__The problem__.
The lines below from the one with "How do I perform: Toggle" up to and including the one with "The width and height of the screenshot is (367, 209)." are what you should set down, exactly and without pictures.
[Data provided]
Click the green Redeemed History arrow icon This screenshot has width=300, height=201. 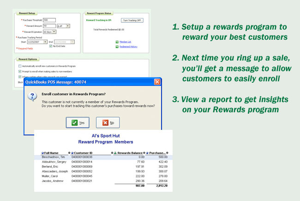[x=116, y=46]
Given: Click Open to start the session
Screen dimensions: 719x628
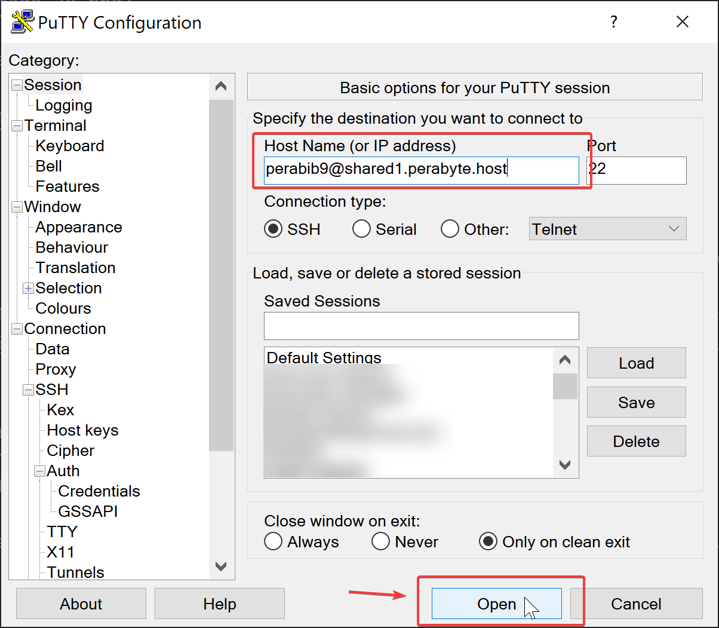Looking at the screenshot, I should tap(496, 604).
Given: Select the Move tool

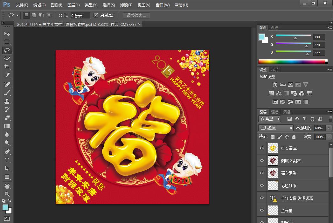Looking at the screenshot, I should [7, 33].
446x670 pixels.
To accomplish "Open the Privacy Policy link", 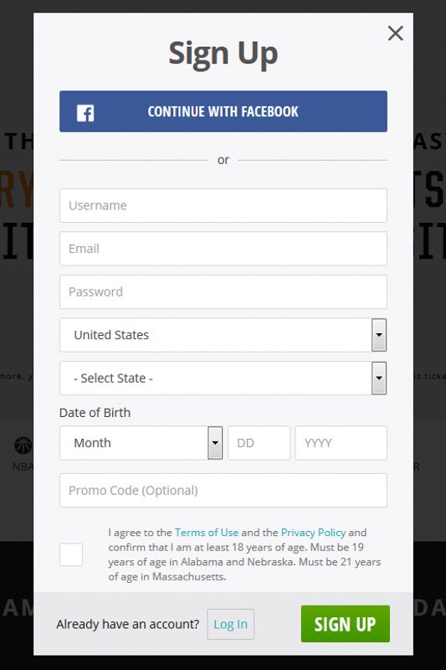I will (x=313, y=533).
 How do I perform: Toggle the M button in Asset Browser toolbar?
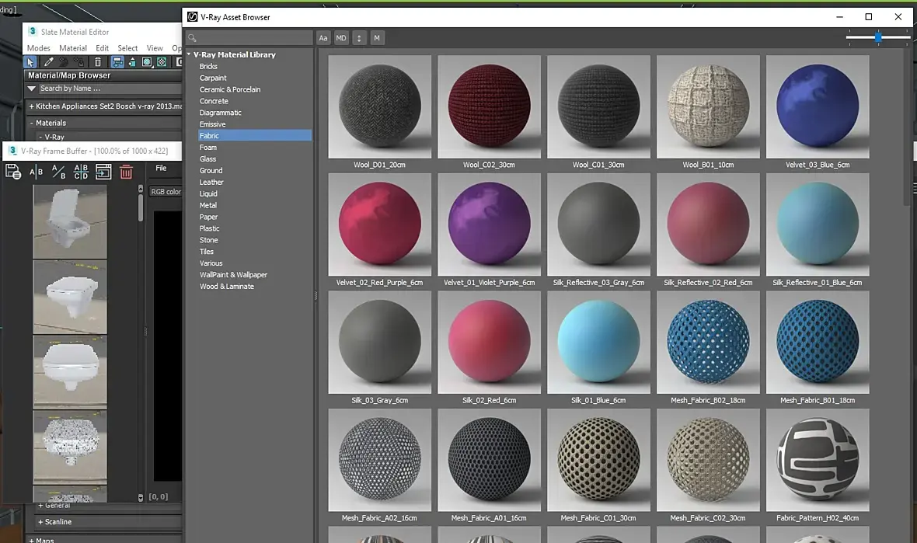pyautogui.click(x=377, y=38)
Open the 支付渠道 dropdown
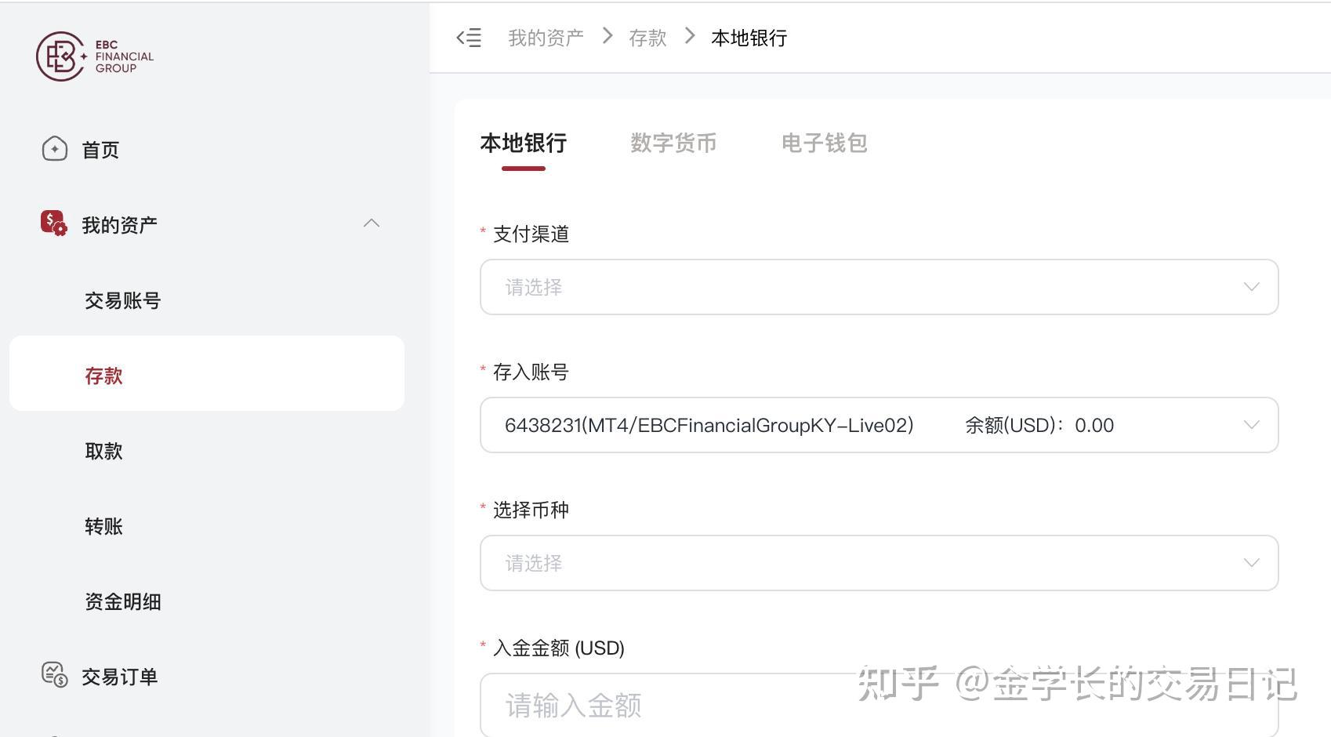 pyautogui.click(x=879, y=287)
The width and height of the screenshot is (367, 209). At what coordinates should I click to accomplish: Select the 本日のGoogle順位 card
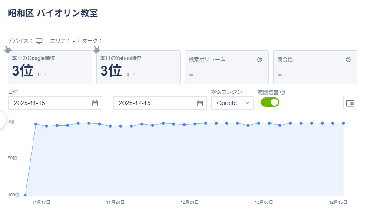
[/Data provided]
[Data provided]
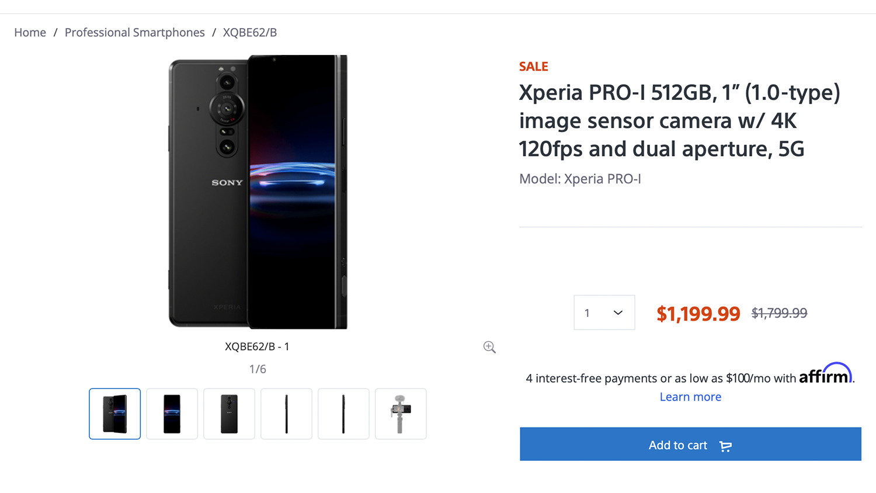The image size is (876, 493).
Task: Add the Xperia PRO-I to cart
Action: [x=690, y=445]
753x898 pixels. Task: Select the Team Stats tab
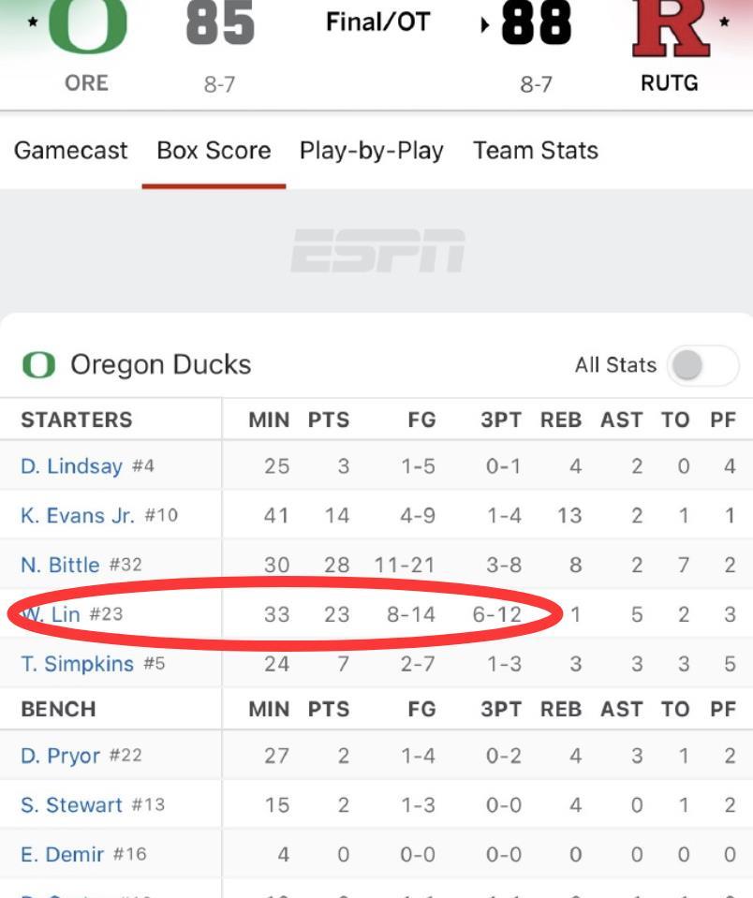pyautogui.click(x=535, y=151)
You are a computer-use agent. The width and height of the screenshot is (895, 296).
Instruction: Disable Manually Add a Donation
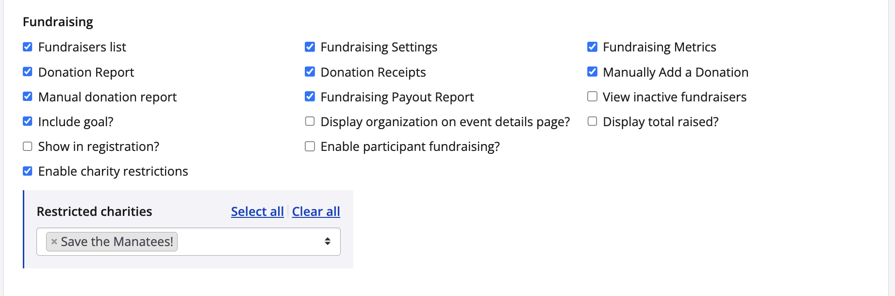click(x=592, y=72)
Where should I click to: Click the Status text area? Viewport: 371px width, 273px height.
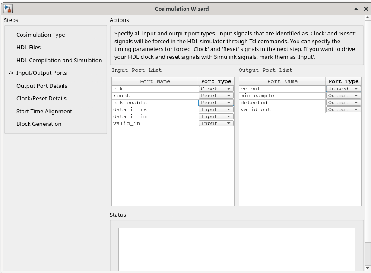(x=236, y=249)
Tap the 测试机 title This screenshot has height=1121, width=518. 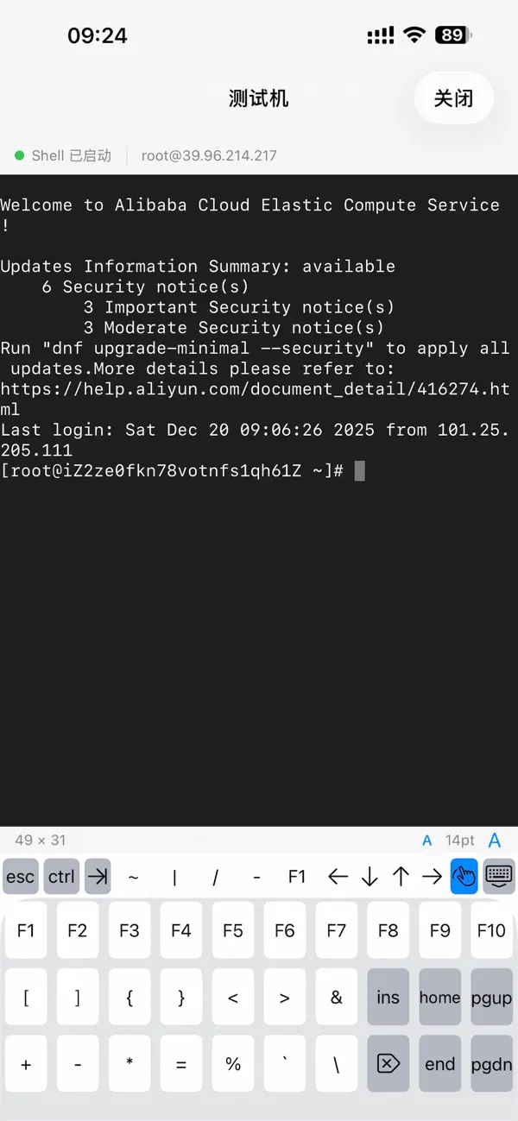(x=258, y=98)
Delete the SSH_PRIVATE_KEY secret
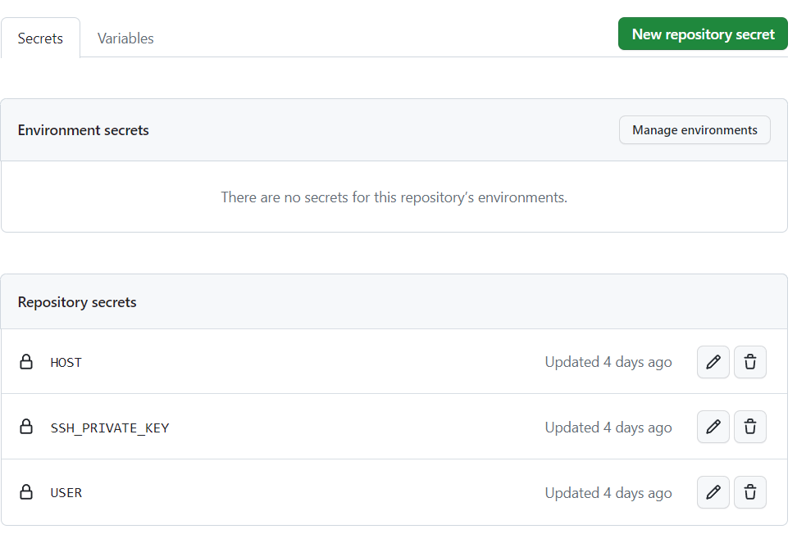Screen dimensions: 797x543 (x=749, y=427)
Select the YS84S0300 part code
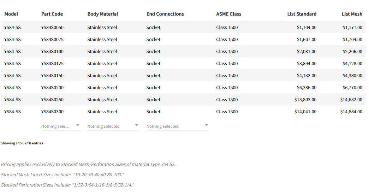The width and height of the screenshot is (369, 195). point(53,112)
[/Data provided]
__Answer to the exercise__.
 How do I perform: Toggle the M button in Asset Browser toolbar?
pyautogui.click(x=377, y=38)
Open the 支付渠道 dropdown
 pyautogui.click(x=879, y=287)
The width and height of the screenshot is (367, 209). At what coordinates should I click to accomplish: Select the 本日のGoogle順位 card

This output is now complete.